◆ PROBLEM TO WORK ON
Scan the listing below for the word "will", then copy each line that has it.

◆ DATASET RECORDS
..........
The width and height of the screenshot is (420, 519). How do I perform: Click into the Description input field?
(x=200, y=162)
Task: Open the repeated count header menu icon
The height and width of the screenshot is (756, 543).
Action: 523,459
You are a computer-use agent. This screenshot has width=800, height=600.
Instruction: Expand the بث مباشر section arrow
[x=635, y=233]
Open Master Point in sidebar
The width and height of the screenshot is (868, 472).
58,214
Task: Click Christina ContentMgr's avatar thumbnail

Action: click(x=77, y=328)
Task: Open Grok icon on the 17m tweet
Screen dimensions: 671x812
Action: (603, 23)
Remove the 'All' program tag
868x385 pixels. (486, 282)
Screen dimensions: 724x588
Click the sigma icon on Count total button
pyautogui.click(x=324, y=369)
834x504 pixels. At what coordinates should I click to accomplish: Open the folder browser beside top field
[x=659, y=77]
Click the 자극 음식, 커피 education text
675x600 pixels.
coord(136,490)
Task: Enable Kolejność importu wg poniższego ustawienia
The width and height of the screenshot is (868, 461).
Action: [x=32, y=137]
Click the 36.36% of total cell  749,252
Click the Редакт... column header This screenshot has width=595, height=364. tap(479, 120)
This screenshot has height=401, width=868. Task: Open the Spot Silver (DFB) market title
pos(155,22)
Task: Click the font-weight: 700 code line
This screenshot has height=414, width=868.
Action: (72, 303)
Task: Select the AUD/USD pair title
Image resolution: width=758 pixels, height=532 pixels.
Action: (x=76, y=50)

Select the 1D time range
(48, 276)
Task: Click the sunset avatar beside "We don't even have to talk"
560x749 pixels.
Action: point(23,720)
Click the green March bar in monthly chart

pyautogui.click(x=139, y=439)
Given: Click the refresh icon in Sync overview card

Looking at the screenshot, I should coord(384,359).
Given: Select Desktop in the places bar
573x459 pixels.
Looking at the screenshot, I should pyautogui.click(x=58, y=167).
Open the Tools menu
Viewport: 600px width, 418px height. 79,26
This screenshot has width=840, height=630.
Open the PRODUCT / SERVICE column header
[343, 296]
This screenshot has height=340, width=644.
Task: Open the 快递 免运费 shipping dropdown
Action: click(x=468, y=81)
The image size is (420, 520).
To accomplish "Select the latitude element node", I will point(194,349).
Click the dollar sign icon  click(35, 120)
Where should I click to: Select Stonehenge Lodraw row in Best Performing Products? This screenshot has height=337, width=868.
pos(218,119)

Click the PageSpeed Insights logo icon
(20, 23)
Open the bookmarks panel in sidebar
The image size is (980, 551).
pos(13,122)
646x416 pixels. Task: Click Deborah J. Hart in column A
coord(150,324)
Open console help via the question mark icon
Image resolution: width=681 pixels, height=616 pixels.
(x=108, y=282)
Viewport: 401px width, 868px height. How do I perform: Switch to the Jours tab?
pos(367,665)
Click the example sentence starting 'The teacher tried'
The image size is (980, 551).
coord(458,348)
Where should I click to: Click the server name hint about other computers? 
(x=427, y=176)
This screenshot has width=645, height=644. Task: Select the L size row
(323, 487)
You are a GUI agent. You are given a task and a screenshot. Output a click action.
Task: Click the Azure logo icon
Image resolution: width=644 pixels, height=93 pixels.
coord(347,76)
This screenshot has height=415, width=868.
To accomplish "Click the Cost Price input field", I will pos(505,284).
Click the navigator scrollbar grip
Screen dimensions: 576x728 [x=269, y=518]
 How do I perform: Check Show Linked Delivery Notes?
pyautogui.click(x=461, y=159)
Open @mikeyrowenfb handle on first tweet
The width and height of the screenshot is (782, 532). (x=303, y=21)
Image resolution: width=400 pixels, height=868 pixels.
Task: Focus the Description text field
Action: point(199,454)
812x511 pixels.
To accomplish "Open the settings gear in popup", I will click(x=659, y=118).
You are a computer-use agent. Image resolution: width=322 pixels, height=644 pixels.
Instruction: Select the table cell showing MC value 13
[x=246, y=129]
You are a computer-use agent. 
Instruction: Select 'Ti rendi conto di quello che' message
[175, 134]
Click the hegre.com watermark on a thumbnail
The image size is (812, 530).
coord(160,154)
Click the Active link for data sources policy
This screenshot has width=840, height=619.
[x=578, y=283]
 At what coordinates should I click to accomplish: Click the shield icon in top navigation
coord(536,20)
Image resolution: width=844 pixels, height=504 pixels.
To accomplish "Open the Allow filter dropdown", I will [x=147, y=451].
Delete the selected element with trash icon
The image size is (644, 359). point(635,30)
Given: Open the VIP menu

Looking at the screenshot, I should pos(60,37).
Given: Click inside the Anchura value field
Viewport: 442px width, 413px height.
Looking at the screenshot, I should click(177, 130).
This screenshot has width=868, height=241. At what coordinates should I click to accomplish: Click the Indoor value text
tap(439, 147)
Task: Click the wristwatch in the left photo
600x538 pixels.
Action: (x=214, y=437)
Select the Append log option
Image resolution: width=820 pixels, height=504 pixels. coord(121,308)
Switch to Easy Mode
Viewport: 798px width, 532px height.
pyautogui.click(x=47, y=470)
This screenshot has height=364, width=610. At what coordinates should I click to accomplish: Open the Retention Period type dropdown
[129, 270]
..........
◆ YOUR SOLUTION
To accomplish "Select the latitude element node", I will point(194,349).
To accomplish "Click the Cost Price input field", I will pos(505,284).
To accomplish "Open the settings gear in popup", I will click(x=659, y=118).
To accomplish "Open the Allow filter dropdown", I will [x=147, y=451].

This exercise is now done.